I am working on a review which had me digging out papers going back to 1920. It is very interesting to see the ideas that were suggested and then found not work, or were forgotten and then rediscovered.

In an objective sense the papers become less readable the older they are. For one, because at the beginning of the century many papers were still written in French, German or Russian, and also the notation and terminology has changed. It adds to this that back then people were discussing problems whose answer we know today, and it can be difficult to follow their trains of thought. And then, there's the physical readability that deteriorates. Printouts of scans, especially in small fonts with toner low, can give me a headache that is not conductive to my attention.

On one scanned paper that I read, an overactive software removed background noise, and in that process also erased all punctuation marks. In the text that was merely annoying, but unfortunately the authors had used dots and primes for derivatives.

However, in a subjective sense the papers seem to be getting less readable the newer they are, and that almost discontinuously. The style of writing has been changing.

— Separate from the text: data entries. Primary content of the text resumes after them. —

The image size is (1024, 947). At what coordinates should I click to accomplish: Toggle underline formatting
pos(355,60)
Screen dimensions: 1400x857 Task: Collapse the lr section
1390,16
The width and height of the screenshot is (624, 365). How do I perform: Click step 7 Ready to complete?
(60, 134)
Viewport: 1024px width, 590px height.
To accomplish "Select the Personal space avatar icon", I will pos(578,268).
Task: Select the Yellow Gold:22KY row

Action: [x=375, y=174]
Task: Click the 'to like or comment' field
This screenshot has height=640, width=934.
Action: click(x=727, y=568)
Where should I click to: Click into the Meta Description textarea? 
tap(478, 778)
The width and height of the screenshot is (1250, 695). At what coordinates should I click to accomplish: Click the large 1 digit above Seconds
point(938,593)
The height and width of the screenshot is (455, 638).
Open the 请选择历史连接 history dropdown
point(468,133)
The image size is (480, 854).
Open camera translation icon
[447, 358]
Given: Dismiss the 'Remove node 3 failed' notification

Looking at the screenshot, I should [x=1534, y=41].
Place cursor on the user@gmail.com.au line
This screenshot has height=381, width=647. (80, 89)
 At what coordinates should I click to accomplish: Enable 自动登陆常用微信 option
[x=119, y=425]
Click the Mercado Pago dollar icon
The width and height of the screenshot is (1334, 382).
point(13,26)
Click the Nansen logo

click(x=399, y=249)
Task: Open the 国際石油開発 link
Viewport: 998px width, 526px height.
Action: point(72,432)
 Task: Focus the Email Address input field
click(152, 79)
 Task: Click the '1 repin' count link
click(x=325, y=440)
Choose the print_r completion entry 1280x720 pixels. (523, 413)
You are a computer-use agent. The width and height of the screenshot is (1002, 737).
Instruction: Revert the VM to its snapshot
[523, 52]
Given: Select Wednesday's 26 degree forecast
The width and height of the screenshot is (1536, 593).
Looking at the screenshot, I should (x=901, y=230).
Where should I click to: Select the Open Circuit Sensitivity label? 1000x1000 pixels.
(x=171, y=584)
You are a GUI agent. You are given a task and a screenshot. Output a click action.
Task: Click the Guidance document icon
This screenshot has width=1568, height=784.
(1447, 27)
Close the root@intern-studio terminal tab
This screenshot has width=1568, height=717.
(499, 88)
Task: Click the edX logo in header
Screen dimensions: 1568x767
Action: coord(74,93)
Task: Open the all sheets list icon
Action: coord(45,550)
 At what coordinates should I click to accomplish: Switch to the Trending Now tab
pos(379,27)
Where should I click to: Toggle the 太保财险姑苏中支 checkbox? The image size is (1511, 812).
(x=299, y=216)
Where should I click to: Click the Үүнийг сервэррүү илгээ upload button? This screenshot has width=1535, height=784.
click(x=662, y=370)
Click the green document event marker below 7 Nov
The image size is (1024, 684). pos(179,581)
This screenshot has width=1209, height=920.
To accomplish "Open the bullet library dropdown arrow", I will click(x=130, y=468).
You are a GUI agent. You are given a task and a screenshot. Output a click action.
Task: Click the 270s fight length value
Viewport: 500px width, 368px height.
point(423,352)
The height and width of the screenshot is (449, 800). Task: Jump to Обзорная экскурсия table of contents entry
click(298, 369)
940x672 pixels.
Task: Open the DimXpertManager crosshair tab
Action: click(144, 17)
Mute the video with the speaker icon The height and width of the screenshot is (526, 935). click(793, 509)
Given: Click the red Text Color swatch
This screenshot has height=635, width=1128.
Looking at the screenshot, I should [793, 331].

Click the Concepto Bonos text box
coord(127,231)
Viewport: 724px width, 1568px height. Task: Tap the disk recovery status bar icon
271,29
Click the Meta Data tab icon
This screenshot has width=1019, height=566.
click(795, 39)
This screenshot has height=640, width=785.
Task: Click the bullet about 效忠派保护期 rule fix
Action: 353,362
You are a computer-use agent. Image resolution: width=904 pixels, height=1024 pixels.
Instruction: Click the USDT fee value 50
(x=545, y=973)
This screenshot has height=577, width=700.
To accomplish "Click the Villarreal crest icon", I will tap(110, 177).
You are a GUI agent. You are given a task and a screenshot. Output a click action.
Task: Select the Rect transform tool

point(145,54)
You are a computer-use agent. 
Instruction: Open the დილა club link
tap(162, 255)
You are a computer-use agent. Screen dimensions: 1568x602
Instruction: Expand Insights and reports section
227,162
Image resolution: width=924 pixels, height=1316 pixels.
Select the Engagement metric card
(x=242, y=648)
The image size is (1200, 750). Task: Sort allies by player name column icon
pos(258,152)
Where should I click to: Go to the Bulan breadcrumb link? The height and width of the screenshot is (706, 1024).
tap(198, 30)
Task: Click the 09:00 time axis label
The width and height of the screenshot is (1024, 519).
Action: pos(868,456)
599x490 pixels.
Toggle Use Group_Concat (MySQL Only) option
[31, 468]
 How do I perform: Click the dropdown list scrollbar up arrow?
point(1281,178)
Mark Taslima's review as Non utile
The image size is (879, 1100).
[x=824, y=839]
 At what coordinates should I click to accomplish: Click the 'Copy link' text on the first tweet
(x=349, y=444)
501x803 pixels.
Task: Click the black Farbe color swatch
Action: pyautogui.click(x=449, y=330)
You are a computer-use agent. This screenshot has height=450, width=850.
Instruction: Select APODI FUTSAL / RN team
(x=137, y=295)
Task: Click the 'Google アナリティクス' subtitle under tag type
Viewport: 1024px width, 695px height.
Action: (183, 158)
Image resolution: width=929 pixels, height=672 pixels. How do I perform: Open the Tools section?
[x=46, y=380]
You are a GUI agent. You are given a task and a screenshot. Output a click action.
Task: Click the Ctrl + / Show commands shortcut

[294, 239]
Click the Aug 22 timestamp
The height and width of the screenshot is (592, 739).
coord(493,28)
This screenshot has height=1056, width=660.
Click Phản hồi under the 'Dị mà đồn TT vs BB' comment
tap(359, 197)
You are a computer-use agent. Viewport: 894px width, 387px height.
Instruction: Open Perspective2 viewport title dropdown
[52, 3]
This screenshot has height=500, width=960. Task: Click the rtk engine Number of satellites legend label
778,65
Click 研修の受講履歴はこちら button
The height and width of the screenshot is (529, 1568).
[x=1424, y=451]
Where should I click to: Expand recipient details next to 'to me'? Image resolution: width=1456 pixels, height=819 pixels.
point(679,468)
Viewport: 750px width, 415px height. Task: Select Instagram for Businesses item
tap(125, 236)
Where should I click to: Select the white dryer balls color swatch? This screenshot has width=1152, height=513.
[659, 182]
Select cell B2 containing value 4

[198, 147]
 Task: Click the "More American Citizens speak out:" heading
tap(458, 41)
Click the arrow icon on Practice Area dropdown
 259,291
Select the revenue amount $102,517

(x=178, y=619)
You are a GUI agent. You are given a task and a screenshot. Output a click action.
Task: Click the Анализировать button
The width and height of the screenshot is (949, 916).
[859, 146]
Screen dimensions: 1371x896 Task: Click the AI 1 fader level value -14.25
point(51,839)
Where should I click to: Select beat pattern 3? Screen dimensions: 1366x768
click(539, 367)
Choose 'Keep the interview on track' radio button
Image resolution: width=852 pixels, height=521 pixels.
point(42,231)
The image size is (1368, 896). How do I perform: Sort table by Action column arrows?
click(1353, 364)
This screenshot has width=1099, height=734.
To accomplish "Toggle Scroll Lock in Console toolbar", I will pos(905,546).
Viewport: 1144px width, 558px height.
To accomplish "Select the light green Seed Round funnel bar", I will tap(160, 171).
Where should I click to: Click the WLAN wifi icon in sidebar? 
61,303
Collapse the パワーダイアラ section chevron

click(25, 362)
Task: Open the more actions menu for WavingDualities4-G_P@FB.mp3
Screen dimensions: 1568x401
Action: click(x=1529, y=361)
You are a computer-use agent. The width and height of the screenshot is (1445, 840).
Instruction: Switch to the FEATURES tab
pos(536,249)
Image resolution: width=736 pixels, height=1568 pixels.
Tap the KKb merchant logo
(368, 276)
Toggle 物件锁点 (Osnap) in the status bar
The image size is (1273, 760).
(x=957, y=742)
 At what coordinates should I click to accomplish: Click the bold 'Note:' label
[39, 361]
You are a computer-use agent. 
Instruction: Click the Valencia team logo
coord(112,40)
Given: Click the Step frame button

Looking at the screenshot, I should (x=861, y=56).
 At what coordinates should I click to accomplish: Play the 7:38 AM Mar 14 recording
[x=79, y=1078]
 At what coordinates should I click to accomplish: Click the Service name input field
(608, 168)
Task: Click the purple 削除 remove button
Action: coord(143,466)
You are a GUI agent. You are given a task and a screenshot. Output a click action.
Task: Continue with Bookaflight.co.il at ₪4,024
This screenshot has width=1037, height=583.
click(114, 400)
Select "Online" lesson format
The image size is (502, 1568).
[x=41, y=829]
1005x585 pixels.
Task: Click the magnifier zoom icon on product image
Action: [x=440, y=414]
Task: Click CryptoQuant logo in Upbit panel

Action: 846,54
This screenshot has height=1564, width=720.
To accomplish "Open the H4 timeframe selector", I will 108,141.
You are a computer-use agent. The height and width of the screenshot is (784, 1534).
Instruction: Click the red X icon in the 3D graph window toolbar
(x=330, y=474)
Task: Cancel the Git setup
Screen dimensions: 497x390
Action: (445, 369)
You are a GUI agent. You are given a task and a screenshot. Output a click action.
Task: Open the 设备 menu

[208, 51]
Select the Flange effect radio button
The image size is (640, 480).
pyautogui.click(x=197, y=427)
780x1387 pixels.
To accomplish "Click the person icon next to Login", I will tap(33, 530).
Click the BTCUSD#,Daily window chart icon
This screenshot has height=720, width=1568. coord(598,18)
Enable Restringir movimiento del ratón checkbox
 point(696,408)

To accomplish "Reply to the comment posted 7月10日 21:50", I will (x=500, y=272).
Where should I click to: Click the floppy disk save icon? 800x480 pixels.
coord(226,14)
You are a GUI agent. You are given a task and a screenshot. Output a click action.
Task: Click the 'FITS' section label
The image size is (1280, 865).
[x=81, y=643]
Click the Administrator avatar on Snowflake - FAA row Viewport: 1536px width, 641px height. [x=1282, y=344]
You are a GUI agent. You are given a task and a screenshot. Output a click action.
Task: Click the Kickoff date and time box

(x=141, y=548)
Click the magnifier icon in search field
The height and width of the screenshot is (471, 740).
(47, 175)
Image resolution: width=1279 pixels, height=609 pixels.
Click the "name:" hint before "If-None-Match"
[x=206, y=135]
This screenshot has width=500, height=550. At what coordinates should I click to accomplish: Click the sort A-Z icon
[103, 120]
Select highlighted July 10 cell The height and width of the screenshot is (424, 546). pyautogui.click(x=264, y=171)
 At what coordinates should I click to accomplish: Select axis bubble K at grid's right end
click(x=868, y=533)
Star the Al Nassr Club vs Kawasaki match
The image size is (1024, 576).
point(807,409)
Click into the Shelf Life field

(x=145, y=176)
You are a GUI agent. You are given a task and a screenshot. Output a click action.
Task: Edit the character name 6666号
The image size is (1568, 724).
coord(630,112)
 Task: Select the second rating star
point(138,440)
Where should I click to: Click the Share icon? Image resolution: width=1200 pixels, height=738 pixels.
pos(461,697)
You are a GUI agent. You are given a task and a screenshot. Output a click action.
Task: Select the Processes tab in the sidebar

Everything written before roughly 1990 is carefully motivated, edited, referenced and explained. One also finds very frequently errata, or constructive comments in the next issue of the journal, which seems to have fallen somewhat out of fashion after that. By the late 1990s, most papers are difficult to understand if one doesn't happen to work on a closely related topic or at least follows it; the motivation is often entirely missing or very narrow, common arguments are omitted and apparently just assumed to be known, variables are never introduced and believed to conform to some standard notation (that in 100 years nobody will recall), technical terms are neither explained nor referenced and yet hardly anybody ever seems to cite the textbooks that would explain them.

Needless to say, this is not the case for all papers, there are exceptions, but by and large that has been my impression. It's not so bad actually when you are familiar with the topic. In fact, I am often relieved if I don't have to read yet another introduction that says the same thing! But it is likely that to the reader not familiar with the topic, which in some decades might be pretty much all readers, the relevance and argumentation remains unclear.

So then I've been wondering why it seems that by the mid 1990 the style in which scientific papers were written changed. Here's some explanations that I came up with:
  1. That's just me. Everybody else thinks the newer a paper the better it is understandable, and people back then only wrote confusing garble.

  2. Selection bias. The old papers that are still cited today, or are at least at the root of citation trees, are the most readable ones.

  3. Specialization. There are many more physicists today than in 1920, and calculations have been getting more complicated. It would however take up too much space to explain all technical details or terminology from scratch, which makes papers increasingly opaque. There is certainly some truth to that, but that doesn't quite explain why this seemed to have happened so suddenly.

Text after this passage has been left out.